Gildan devra répondre de ses erreurs

La fermeture de son usine d'El Progreso, au Honduras, ne dispensera pas Gildan de l'obligation de répondre des erreurs de conduite qu'il y a commises, avertit la Fair Labour Association.

L'organisation de défense des droits du travail, dont se vante d'être membre le fabricant montréalais de t-shirts, disait hier ne pas avoir encore fini de digérer la nouvelle de la fermeture de l'usine hondurienne. Ayant elle-même relevé, lors d'une récente enquête sur place, de «forts indices de non-respect» de ses règles, elle n'en a pas moins rappelé Gildan à ses obligations.

«C'est la première fois qu'une telle situation se présente à nous, a expliqué au Devoir le directeur exécutif de la Fair Labor Association (FLA), Rut Tufts. Nos entreprises membres sont rarement propriétaires des usines qui ont été prises en faute. Ce sont habituellement leurs sous-traitants. Dans tous les cas cependant, on s'attend à ce que les entreprises aient réglé leurs problèmes dans une usine avant qu'elles puissent cesser de faire affaire avec elle.»

Dans le cas contraire, «la FLA serait forcée de conclure que l'entreprise en question ne respecte pas ses engagements». Cette dernière aurait alors 90 jours pour démontrer sa bonne foi, après quoi elle s'exposerait à l'exclusion pure et simple. «On est déjà passé proche avec d'autres entreprises, mais ce n'est jamais encore arrivé», révèle Rut Tufts, dont la coalition d'entreprises, d'universités et d'organismes de défense des travailleurs compte dans ses rangs des géants du vêtement de sport comme Adidas-Salomon, Nike, Reebok et Puma.

C'est hier que Le Devoir a révélé la décision de Gildan de fermer le 30 septembre son usine de couture de 1800 employés d'El Progreso.
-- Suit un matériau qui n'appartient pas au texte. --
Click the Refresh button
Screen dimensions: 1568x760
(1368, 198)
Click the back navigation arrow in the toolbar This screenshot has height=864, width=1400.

La compagnie a attribué son geste à des raisons d'affaires n'ayant rien à voir avec les multiples dénonciations dont la manufacture avait fait l'objet. Ses activités seront transférées dans d'autres usines de la compagnie à Haïti et au Nicaragua.

Le Devoir a également dévoilé hier les conclusions de l'enquête menée ce printemps par un autre organisme spécialisé, le Worker Rights Consortium. On y rapportait le congédiement de plus de 80 employés impliqués dans les efforts de syndicalisation de l'usine, l'imposition d'heures supplémentaires sans compensation, ainsi que le mauvais traitement et le congédiement de femmes enceintes.

Doutes

Encore sous le choc de la nouvelle de la fermeture de l'usine, le Worker Rights Consortium disait hier douter des affirmations de Gildan selon lesquelles la décision n'avait rien à voir avec les accusations répétées de violation des lois du travail du Honduras.

Ces comportements ont déjà valu à Gildan les critiques de nombreux organismes de défense des droits de l'homme. Y voyant une question de principe, le Fonds de solidarité de la FTQ s'est aussi départi de ses actions de la compagnie à l'automne.

Fier d'appartenir à une organisation ayant autant de crédibilité que la FLA, Gildan assure avoir déjà apporté des correctifs à plus de 70 % des problèmes relevés par ses enquêteurs. Il s'engage aussi à en appliquer les recommandations à la douzaine d'usines qu'il détient notamment au Honduras, au Mexique, au Salvador, au Nicaragua, à Haïti, en République dominicaine et en Inde.

Concernant le nombre de problèmes déjà réglés à l'usine d'El Progreso, Rut Tufts se dit «obligé d'exprimer [son] désaccord». Soucieux d'en dire le moins possible sur un processus d'enquête et de recommandations qui n'a pas encore été rendu public, mais qui devrait l'être d'ici peu, il explique que la FLA et Gildan n'en étaient qu'au tout début d'un long processus d'amélioration.

«On en était toujours à une étape exploratoire et on fait toujours très attention de ne pas tomber dans des solutions faciles qui ne régleraient fondamentalement rien. Je ne vois pas comment, dans un tel contexte, [Gildan] pourrait en arriver à une évaluation chiffrée.»

«Soyons clairs, a-t-il poursuivi. Les entreprises membres de notre association ont toutes, à un niveau ou à un autre, des problèmes à régler dans leurs usines, sinon elles ne seraient pas membres de la FLA. Ce qu'on leur demande, c'est qu'elles démontrent une véritable volonté d'améliorer les choses avec notre aide.»